La 2nde, séparées. On s’est éloignées, on ne se racontait plus beaucoup nos vies, on partageait plus grand chose… On continuait à se voir et à se téléphoner, bien sûr, mais ce n’était pas pareil. Je suis partie en Hollande sans toi, tu es allée à "la" fête sans moi… On a toutes les deux fait des erreurs durant cette année, ce qui a vexé l’autre, et ce qui a contribué à notre éloignement mutuel. Mais toi qui était plutôt timide, et qui te plaignait d’être " la copine de Camille " tu t’es épanouie cette année-là, tu as pris confiance en toi. Peut-être qu'il te fallait passer par là…

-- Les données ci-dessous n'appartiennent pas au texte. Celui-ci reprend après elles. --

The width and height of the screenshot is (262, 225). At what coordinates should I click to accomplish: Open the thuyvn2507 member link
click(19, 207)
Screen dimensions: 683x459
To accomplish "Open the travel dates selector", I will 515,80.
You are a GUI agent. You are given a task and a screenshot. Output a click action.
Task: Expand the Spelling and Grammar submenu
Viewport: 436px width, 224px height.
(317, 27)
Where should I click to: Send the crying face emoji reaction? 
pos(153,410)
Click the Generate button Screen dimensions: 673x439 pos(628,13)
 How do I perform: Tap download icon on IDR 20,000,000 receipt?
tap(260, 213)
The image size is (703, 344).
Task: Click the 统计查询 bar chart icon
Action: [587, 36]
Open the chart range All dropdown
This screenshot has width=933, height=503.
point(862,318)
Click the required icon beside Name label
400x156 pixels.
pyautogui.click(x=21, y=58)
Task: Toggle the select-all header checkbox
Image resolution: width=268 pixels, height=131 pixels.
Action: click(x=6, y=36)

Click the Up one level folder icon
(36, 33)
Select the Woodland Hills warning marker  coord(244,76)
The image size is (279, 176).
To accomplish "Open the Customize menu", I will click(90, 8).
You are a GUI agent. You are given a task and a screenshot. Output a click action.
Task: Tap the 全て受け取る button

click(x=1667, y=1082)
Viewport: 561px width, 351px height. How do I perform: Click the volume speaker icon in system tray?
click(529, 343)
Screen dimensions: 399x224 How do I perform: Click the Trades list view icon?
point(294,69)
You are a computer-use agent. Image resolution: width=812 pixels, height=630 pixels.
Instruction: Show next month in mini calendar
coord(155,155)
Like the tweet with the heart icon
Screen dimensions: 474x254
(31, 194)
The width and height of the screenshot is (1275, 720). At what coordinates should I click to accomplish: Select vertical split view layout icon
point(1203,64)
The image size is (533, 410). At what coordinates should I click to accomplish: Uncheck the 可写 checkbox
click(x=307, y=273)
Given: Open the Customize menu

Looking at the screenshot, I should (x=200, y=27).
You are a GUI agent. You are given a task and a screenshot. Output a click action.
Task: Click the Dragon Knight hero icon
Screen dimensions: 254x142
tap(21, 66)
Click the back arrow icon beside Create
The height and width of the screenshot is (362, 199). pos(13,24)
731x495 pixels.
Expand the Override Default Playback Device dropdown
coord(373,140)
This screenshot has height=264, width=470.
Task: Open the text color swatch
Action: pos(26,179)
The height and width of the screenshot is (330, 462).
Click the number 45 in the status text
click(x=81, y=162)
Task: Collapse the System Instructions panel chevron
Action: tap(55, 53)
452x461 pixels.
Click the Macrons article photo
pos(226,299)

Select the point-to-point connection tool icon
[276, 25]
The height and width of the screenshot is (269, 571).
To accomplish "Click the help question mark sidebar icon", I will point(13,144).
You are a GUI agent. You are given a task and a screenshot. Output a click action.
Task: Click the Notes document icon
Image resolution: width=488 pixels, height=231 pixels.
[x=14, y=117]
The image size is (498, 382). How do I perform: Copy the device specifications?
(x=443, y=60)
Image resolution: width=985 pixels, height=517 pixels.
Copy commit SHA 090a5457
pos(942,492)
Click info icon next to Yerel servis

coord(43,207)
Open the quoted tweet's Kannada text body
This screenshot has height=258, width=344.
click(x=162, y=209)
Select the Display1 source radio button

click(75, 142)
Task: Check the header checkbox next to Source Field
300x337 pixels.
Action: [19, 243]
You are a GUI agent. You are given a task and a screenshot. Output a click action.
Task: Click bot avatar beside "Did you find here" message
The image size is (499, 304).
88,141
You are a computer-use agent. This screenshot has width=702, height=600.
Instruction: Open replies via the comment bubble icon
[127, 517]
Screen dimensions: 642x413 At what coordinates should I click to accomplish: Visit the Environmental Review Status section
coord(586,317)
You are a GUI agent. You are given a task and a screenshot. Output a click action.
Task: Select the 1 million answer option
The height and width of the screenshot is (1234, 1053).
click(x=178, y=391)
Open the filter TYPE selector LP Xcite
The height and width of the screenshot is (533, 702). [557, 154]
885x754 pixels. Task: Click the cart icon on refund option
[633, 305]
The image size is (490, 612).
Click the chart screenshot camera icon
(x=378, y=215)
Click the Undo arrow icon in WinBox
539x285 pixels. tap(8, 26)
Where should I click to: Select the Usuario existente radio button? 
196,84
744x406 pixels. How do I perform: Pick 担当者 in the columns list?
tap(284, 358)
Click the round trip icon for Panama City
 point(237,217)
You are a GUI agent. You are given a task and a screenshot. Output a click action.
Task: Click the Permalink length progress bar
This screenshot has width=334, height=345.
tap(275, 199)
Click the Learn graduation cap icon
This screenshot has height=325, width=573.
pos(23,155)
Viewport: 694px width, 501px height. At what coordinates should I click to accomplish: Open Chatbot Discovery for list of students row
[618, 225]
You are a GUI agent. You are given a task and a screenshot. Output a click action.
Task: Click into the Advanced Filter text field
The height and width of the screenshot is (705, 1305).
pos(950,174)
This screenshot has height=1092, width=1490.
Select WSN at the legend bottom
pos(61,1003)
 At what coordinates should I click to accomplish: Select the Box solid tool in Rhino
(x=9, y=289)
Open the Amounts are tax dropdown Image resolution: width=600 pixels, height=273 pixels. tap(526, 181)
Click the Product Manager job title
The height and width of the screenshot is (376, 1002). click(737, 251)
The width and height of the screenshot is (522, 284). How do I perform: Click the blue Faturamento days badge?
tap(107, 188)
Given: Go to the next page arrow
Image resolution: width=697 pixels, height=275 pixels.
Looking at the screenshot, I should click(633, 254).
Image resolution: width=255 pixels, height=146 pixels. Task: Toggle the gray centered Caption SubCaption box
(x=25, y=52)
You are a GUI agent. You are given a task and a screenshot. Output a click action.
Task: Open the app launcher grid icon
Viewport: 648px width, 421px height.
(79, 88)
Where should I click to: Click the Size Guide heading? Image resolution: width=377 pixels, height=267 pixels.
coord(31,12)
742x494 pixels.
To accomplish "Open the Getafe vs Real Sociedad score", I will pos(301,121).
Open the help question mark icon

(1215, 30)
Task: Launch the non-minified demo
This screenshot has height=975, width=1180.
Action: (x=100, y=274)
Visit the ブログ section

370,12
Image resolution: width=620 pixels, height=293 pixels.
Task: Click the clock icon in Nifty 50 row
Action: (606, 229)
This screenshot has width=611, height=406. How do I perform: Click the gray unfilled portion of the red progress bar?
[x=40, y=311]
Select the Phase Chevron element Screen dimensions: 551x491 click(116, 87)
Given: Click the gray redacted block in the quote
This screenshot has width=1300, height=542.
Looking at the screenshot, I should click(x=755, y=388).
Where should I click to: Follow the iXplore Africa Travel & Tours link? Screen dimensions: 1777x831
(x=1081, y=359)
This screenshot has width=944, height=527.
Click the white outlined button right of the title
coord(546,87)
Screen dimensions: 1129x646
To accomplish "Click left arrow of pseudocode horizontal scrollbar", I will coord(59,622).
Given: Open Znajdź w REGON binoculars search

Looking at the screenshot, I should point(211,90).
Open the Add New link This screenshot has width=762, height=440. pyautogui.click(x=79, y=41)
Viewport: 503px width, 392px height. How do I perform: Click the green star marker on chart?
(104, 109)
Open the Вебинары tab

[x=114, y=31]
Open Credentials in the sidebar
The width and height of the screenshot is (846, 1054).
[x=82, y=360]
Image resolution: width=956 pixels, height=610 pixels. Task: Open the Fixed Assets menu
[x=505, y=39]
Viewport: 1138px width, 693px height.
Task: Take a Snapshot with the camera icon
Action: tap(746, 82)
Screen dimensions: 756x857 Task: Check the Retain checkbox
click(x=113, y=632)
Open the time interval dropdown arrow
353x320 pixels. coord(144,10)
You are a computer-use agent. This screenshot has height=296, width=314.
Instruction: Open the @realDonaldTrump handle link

Et puis, par je ne sais quel miracle, depuis septembre et notre rentrée en 1ère S, nous revoilà dans la même classe. On a vite retrouvé notre complicité et nos petites habitudes, même si on n’a plus le temps de faire nos statistiques en Maths parce qu’on se creuse la tête pour comprendre les exercices. Même si on est passées d’un simple duo à un solide groupe de 6. Mais quand je demande qui m’accompagne pour aller acheter mon ticket, toi tu te lèves naturellement. Quand j’étais en pleurs samedi dernier, t’étais là. Deux personnes m’ont prise dans leurs bras au moment où je me sentais vraiment mal : ma mère et toi. Si tu savais comme ça m’a touché. On a grandi, on ne se dispute plus pour des broutilles, on a mûri ensemble, on a changé. On est plus posées, plus réfléchies, plus matures tout simplement, mais toujours aussi amies. On est devenues des pros au Taboo, et on est toujours solidaires quand ils s'agit d'aller s'engraisser. Tu fais tellement partie de mon quotidien… Je crois que je serai un peu perdue sans toi, sans nos fous rires ( "j’avais la haine ! " ), sans nos discussions interminables et nos coups de fil du dimanche. Parce qu'on a toujours quelque chose à se dire. On s’est engueulées, oh ça oui, des fois et des fois, mais jamais au point d’altérer ce qu’on était l’une pour l’autre.
On a tellement partagé de choses et j'ai tellement écrit que je ne sais plus comment terminer cet article. Peut-être simplement par des Mercis.